_Brano di testo_.
====================

Consorte: “Accertamenti privi di rigore, il Ministero elude la sentenza del TAR”
Si infittisce il mistero attorno al celebre Guerriero di Capestrano, mentre la battaglia legale davanti al TAR di Pescara entra nel vivo. A rilanciare dubbi e polemiche è il regista e autore del film-inchiesta “Il Guerriero mi pare strano”, Alessio Consorte, che denuncia gravi irregolarità nelle analisi utilizzate per sostenere l’autenticità della statua simbolo dell’Abruzzo. Al centro delle contestazioni c’è un workshop universitario promosso nell’ambito del progetto europeo EuroTeCH (2018–2021), coordinato dall’Università “Gabriele d’Annunzio” di Chieti-Pescara e finanziato con fondi Erasmus Plus per oltre 360 mila euro. Proprio da lì è nata la relazione ARS – Archeologia e Remote Sensing – considerata dal Ministero della Cultura un documento scientifico a supporto dell’autenticità della scultura. Ma secondo Consorte, il contenuto di quella relazione è tutt’altro che affidabile: immagini UV realizzate nel 2019 da un fotografo senza qualifiche nel campo della diagnostica, analisi non firmate né datate, mancanza di validazione scientifica da parte di esperti accreditati. Le stesse immagini UV, visionate da specialisti contattati dal regista, rivelerebbero tracce di cera d’api, non pittura bianca, come invece sostenuto dal documento ARS. Il Ministero, secondo quanto ricostruito, ha negato a Consorte l’autorizzazione per analisi XRF indipendenti, proposte gratuitamente da un team qualificato. Le uniche indagini finora eseguite, dopo la sentenza del TAR, sono state prodotte in giudizio dal Ministero ma, denuncia Consorte, sono prive di firma, data e riferimenti professionali. Tanto che il TAR stesso ne ha dichiarato l’inutilizzabilità. Nonostante ciò, in vista dell’udienza fissata per il 20 giugno, il Ministero ha trasmesso una seconda parte di documenti, riguardanti alcune stele italiche, che presenterebbero le medesime criticità formali e scientifiche.


“Si tratta di un tentativo di aggirare la sentenza del TAR – afferma l’avvocato Luca Presutti, legale di Consorte – La produzione del progetto ARS in giudizio appare come una manovra per eludere l’obbligo di esibire gli esami che il Ministero aveva dichiarato di possedere”.
Uno degli aspetti più controversi riguarda le immagini UV, realizzate nel 2019 dal dottor Rocco D’Errico, archeologo, fotografo ed esperto in grafica e sviluppo web, ma privo – all’epoca del workshop – di competenze diagnostiche nell’ambito delle misurazioni con lampada di Wood.

====================

_Dati da esaminare_.
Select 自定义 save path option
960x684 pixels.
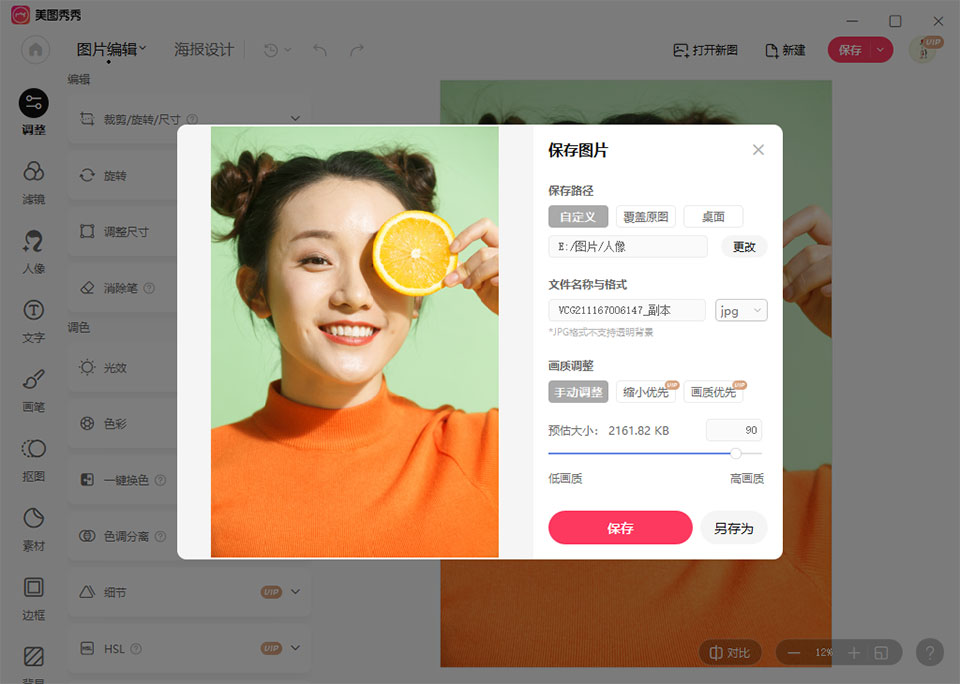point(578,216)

====================

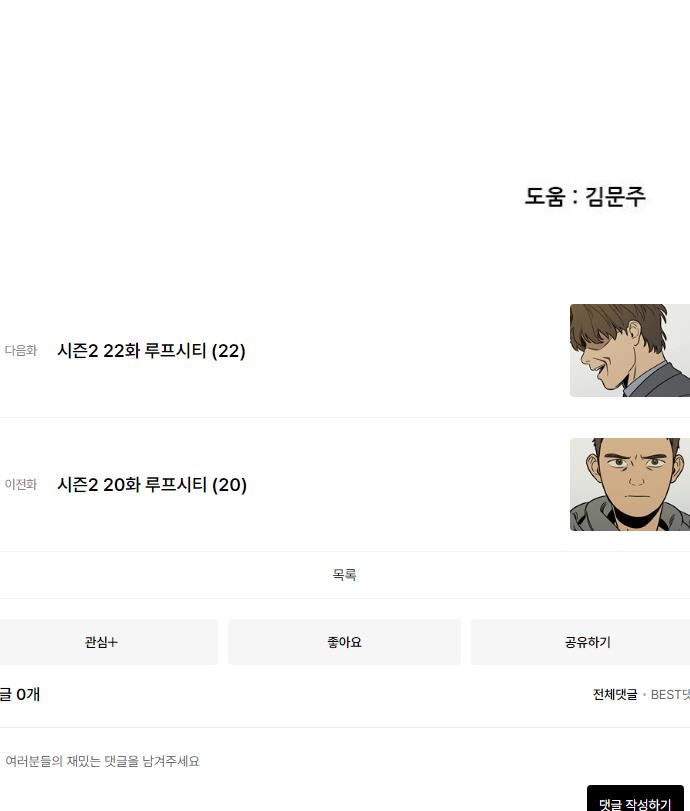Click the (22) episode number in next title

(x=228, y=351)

====================

_Dettagli esercizio_. Riporta fedelmente la parte dell'articolo sul Guerriero di Capestrano che si apre con le parole contenenti "Uno degli aspetti" e si chiude con "lampada di Wood.". Le voci non hanno alcun legame con l'articolo sul Guerriero di Capestrano.

_Spazio risposta_.
Uno degli aspetti più controversi riguarda le immagini UV, realizzate nel 2019 dal dottor Rocco D’Errico, archeologo, fotografo ed esperto in grafica e sviluppo web, ma privo – all’epoca del workshop – di competenze diagnostiche nell’ambito delle misurazioni con lampada di Wood.